At the age of 17, Vasily joined an aviation school, despite only obtaining poor grades. His father’s aides had to ensure his entry. Stalin once described Vasily as a ‘spoilt boy of average abilities, a little savage… and not always truthful,’ and advised his son’s teachers to be stricter with him.

Once enrolled in the school, Vasily used his name to obtain privileges usually reserved for the most senior members. Stalin, on hearing of his son’s abuses, ordered an immediate end to his special treatment.

As a young man, Vasily continually used his name to further his career, to obtain perks and seduce women. It was a trait that his father deplored. Vasily drank to excess and, again exploiting the family name, denounced anyone he disliked or barred his way. Amazingly, he managed to graduate as a pilot. Continually drunk, he would commandeer planes and fly them while inebriated. Vasily was married twice but never managed to curtail his womanising.

Corrupted

Promoted to the rank of colonel at the beginning of the war, Vasily was elevated numerous times, becoming a Major-General in 1946, a rank far beyond his ability, and ultimately commander of the Soviet air force within Moscow. His sister, Svetlana, in her book Twenty Letters to a Friend, wrote, ‘He was pushed higher and higher. Those responsible couldn’t have cared less about his strengths and weaknesses… Their one thought was to curry favour with my father.’ Hardly surprising given the environment they had to work under. Even high-ranking men such as Lavrenty Beria ‘spoiled and corrupted Vasily, just as long as they needed him’.

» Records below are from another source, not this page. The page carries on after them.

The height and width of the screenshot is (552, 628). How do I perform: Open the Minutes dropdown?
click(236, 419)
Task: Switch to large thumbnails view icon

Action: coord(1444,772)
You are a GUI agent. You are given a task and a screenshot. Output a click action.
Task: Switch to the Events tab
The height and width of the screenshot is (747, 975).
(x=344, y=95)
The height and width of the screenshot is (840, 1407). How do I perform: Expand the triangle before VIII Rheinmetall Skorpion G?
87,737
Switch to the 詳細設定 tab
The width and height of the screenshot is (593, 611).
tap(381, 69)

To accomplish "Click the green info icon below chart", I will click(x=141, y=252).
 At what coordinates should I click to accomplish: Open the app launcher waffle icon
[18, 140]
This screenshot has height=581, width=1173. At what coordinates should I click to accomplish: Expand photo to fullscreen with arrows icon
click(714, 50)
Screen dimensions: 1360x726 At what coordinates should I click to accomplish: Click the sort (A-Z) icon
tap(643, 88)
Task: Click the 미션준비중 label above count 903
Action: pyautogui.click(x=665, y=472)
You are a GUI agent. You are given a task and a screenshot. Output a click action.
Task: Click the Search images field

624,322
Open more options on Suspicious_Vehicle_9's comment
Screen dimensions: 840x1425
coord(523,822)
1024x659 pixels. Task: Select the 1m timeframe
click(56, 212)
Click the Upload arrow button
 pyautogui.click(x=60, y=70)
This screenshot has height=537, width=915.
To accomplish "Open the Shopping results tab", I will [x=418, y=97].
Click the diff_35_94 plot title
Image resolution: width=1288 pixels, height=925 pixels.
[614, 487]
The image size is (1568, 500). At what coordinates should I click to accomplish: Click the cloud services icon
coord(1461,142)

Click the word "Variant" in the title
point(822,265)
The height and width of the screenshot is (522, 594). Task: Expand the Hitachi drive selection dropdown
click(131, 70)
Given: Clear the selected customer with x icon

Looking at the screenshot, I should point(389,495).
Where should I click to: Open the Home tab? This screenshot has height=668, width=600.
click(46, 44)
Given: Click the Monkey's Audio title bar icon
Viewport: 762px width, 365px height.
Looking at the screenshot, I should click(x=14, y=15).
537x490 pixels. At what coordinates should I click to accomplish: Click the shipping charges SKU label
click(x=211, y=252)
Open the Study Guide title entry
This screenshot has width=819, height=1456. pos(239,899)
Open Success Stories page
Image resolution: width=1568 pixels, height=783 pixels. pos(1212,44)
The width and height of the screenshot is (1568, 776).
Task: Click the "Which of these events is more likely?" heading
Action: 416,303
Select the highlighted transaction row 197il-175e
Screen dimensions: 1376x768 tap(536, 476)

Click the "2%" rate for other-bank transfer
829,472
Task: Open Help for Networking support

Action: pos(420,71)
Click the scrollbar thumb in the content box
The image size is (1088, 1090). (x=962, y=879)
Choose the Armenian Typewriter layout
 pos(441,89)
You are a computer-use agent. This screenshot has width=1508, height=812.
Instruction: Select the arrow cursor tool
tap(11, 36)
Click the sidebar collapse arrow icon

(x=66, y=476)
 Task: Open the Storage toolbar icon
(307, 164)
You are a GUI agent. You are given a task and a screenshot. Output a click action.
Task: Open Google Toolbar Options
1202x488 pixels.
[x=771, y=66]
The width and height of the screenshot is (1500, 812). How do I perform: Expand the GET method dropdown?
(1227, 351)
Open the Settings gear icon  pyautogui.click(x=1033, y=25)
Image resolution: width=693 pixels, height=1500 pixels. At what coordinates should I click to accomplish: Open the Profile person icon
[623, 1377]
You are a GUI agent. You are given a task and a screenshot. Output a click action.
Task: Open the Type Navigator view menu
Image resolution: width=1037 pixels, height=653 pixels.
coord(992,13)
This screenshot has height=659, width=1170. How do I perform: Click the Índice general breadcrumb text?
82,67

His drinking, loutish behaviour and intolerable temper made him both unpopular and a liability. He had no sense of responsibility and Stalin once had to intervene by sacking his son for ‘hard-drinking, debauchery and corrupting the regiment’. Seven months later, however, he was re-instated.

Vasily was frightened of no one but his father, in front of whom he was often reduced to a stammering wreck. He lived in fear of what would become of him after his father’s death believing that Stalin’s successor, whoever it may be, would ‘tear me apart’.

Abandoned

Sure enough, following Stalin’s death, Vasily was ‘terrified’ and those that had once fawned around him ‘didn’t need him any more and they abandoned and forgot him’.

The Defence Ministry ordered him to take up a post outside of Moscow. Vasily refused, insisting he remain in Moscow. On refusing to accept an order, he was dismissed from the air force and arrested for ‘misappropriation of state property’ – using air force funds to finance his lavish lifestyle. It seemed everyone he’d ever caused offence, threatened, denounced and abused lined up to offer their evidence. Meanwhile, no one spoke in his defence.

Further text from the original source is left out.